A crise financeira internacional – iniciada há pouco mais de um mês e cujas dimensões ainda não foram avaliadas com exatidão – foi provocada pelo boom imobiliário americano. Delírio creditício seguido pelas inevitáveis inadimplências, retrato do capitalismo pós-industrial baseado na ausência de regulação e na desenfreada busca de escala.


Nosso boom imobiliário também está sendo alimentado artificialmente (no caso pelas sobras de recursos que os bancos passarão a dispor a partir de 2008). Não resulta da aceleração do crescimento econômico nem decorre de um ciclo de desenvolvimento sustentado.

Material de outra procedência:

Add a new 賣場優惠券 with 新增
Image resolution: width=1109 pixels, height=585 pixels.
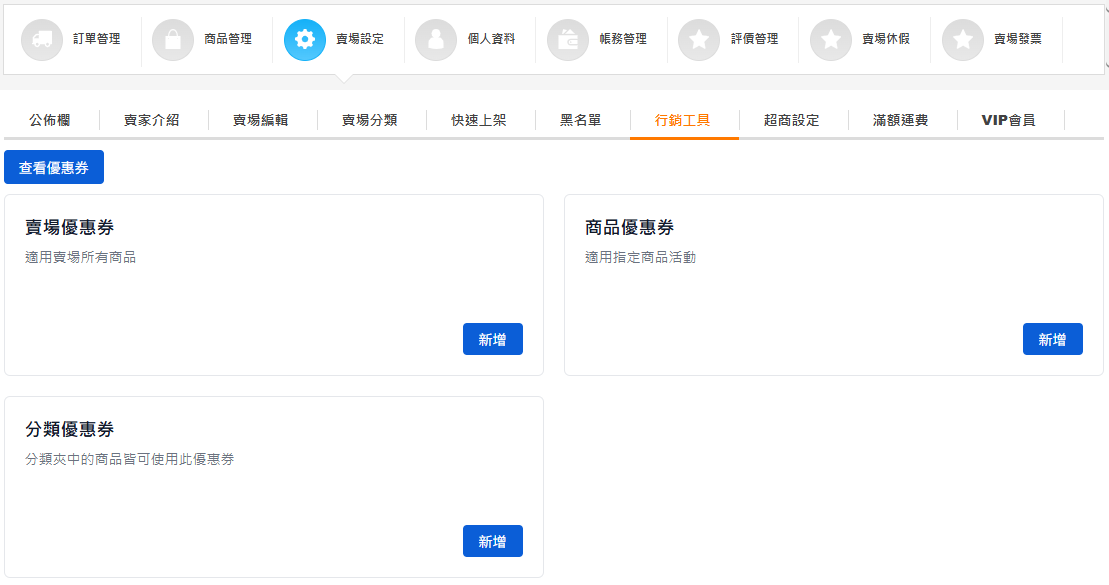point(492,340)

Nos dois casos, meras bolhas. E bolhas tendem a estourar. Acima ou abaixo do Equador.


Pátio de milagres


Os vilões da crise americana foram as agências de classificação de risco que não dispararam os alarmes quando o mercado foi inundado por papéis e produtos financeiros sem garantias reais.


A vilã de uma eventual crise imobiliária brasileira será a mídia. Ela está faturando os tubos com as suntuosas campanhas de lançamentos imobiliários, esquecida de seu papel de servir o público com um aconselhamento responsável. Ou, pelo menos, sem acumpliciar-se com os trambiques.

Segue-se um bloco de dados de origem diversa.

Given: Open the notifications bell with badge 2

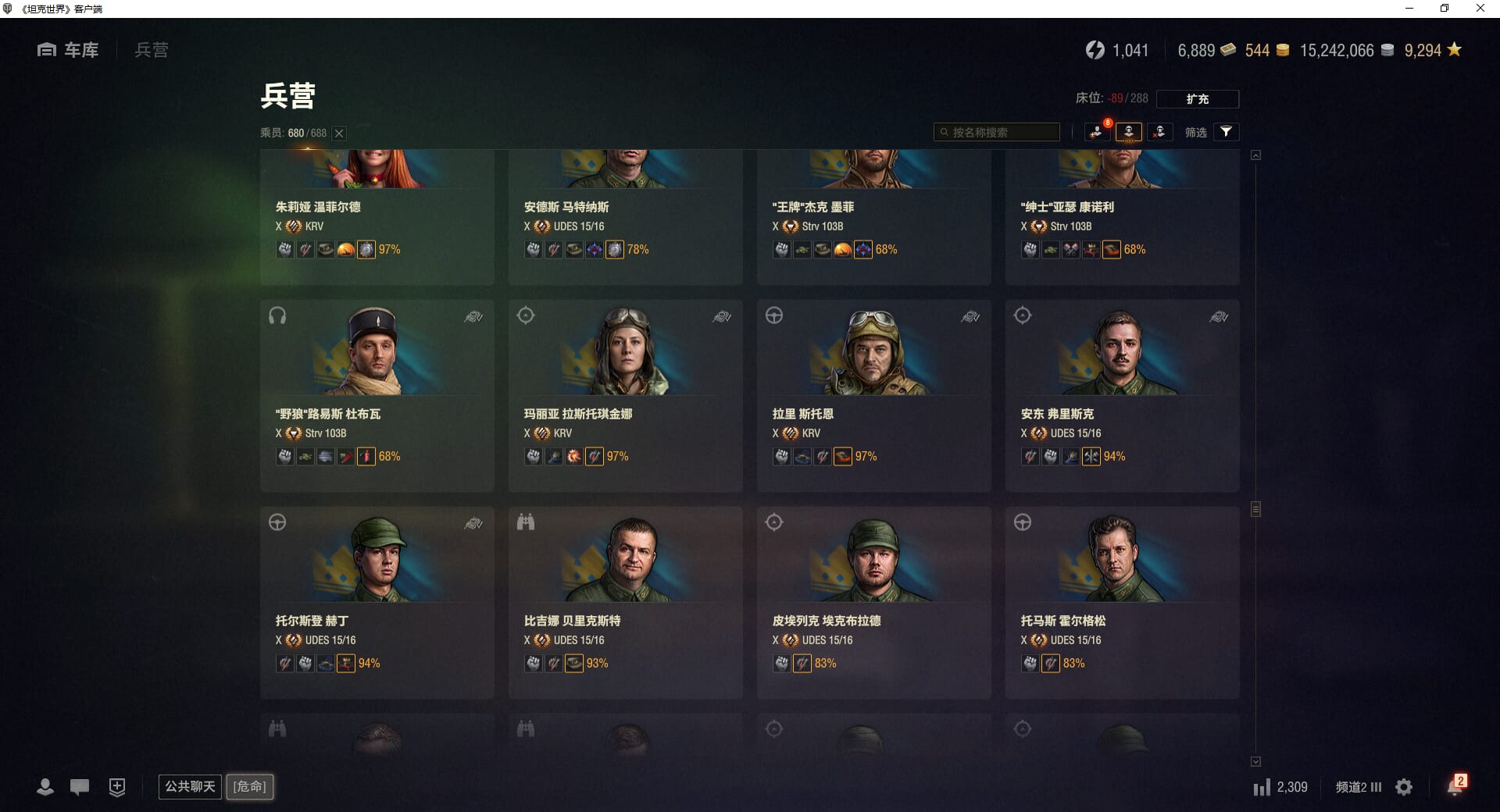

As áreas úteis dos apartamentos são cada vez menores, em compensação as áreas de lazer são cada vez maiores. Não aparece nenhum consultor ou analista para avisar os leitores que a manutenção das fabulosas academias de ginástica, piscinas, brinquedotecas, salões de festas, bosques e zoológicos que enchem os olhos nos anúncios coloridos será paga pelas taxas de condomínio. Este custo não é mencionado na sedutora propaganda.


Os magníficos empreendimentos imobiliários necessitarão de legiões de empregados contratados e administrados por empresas que certamente não trabalharão gratuitamente. Isso também não é mencionado nos fascinantes anúncios.

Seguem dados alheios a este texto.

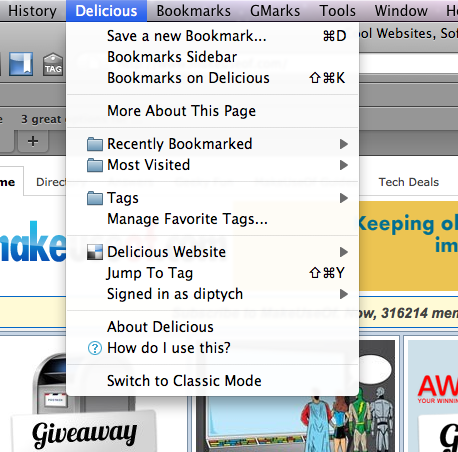Open the Tech Deals page tab

click(x=409, y=182)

A mídia impressa brasileira transformou-se numa espécie de pátio de milagres onde se vendem ilusões de felicidade e promessas de bem-estar jamais concretizadas. Há uma década os anúncios exibiam plantas, hoje quem vende imóveis são louraças.


Surto de exuberância


Tudo bem: o problema é do consumidor(a) idiotizado(a) que não examina o produto que compra. Mas a indústria de imóveis não vende produtos prontos, fáceis de examinar – vende projetos e projeções, plantas de papel e maquetes de gesso, símiles. Só na entrega das chaves será possível verificar se a publicidade não foi enganosa. Tarde demais.


As construtoras e as incorporadoras não têm obrigação de explicar como ficará o trânsito e o acesso nas ruas além das piscinas refrescantes e guetos florestais. Mas os jornais e as revistas (que agora descobriram o filão imobiliário) têm a obrigação cívica de oferecer um suporte informativo complementar sobre os novos paraísos urbanos, mix de concreto e árvores ornamentais.


A própria imprensa ilude-se com o boom imobiliário. Ainda não fez as contas: está comprando papel com dólar barato e vendendo espaços às grandes incorporadoras a preço de banana. Pretende lucrar na escala.


Atrás de cada surto de exuberância esconde-se a miragem dos grandes volumes. Nesta equação geralmente falaciosa o boom transforma-se em crash.